§ **Text provided**:
##############################
Robot-assisted surgery is an exciting proposition for both patients and specialists – that futuristic assembly of high-tech arms and surgical tools, driven by the surgeon and promising precise, clean, tremor-free and minimally-invasive procedures.
It’s a promise that’s seen hospitals throughout the UK investing ever more rapidly in the technology. Those facilities understandably want to maximise use and that’s a challenge for insurers such as AXA Health. We want to fund safe, effective care for our members, which means we need evidence that these procedures actually bring clinical benefits – for example, shorter surgery times or better surgical outcomes.
The rising number of procedures being carried out and the creation of centres of excellence mean that robotics surgery in some conditions is becoming the standard of care – sometimes in the absence of NICE approval. So, we also need to ensure our decisions on funding keep pace with current medical practice.
Our duty of care to members allies with our need to seek value for their employers, our customers: robot-assisted surgery adds several thousand pounds to the cost of a procedure.
##############################
§ **Given records**:
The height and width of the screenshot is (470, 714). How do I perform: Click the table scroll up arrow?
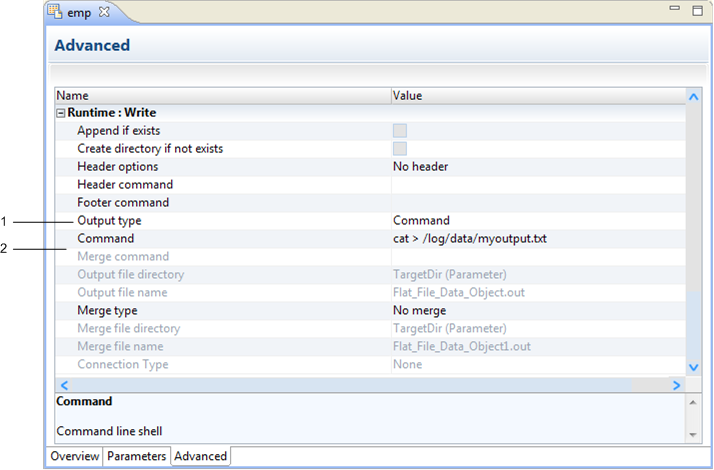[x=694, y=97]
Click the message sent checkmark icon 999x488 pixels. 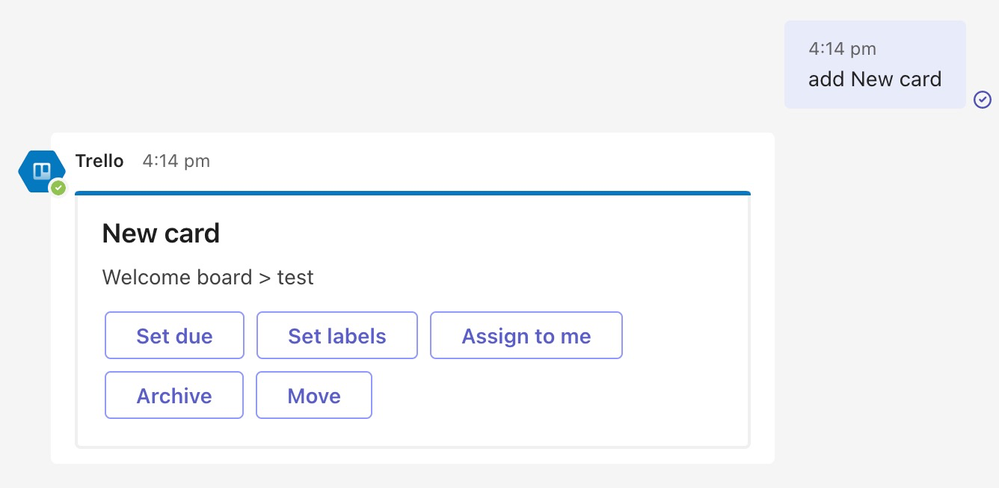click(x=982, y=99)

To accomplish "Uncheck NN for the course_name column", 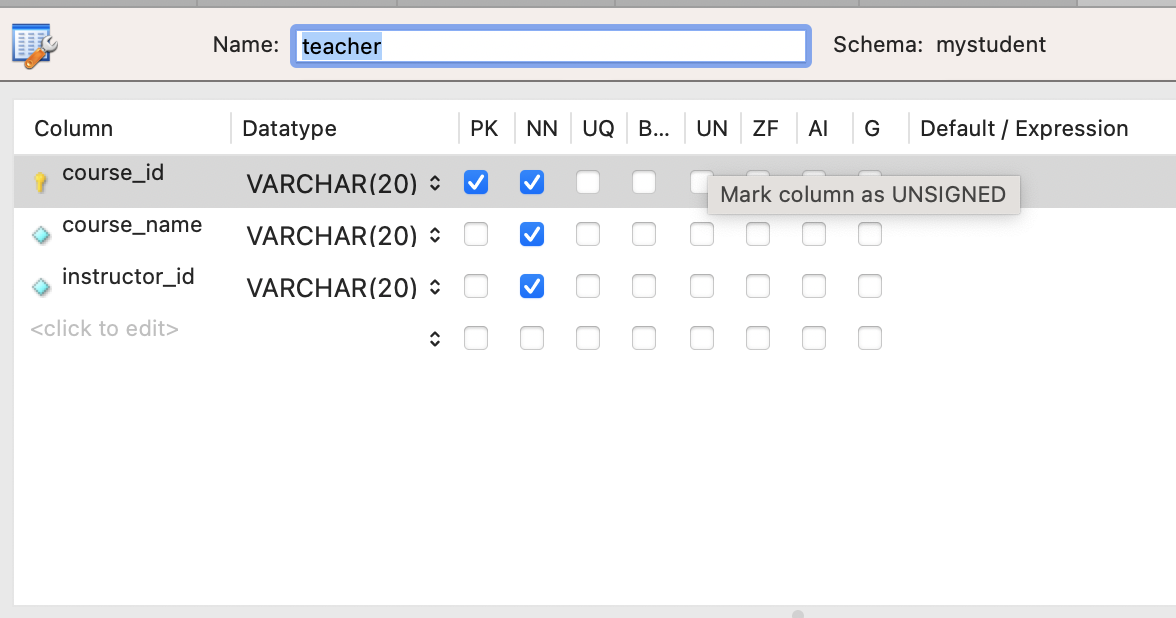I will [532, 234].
##############################
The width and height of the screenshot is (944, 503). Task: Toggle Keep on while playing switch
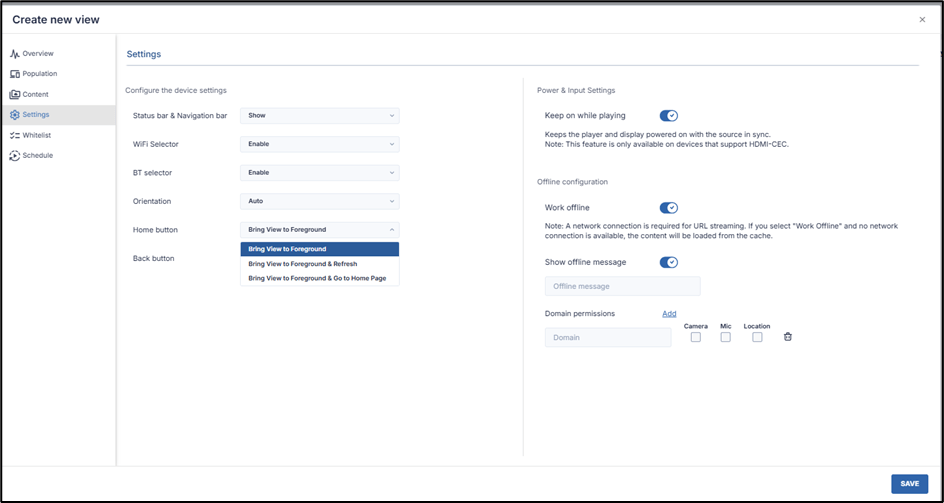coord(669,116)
##############################
§ **Problem requirements**:
From the text on robot-assisted surgery, extract the passage between "It’s a promise" and "of a procedure.", inclusive.

§ **Finished exercise**:
It’s a promise that’s seen hospitals throughout the UK investing ever more rapidly in the technology. Those facilities understandably want to maximise use and that’s a challenge for insurers such as AXA Health. We want to fund safe, effective care for our members, which means we need evidence that these procedures actually bring clinical benefits – for example, shorter surgery times or better surgical outcomes.
The rising number of procedures being carried out and the creation of centres of excellence mean that robotics surgery in some conditions is becoming the standard of care – sometimes in the absence of NICE approval. So, we also need to ensure our decisions on funding keep pace with current medical practice.
Our duty of care to members allies with our need to seek value for their employers, our customers: robot-assisted surgery adds several thousand pounds to the cost of a procedure.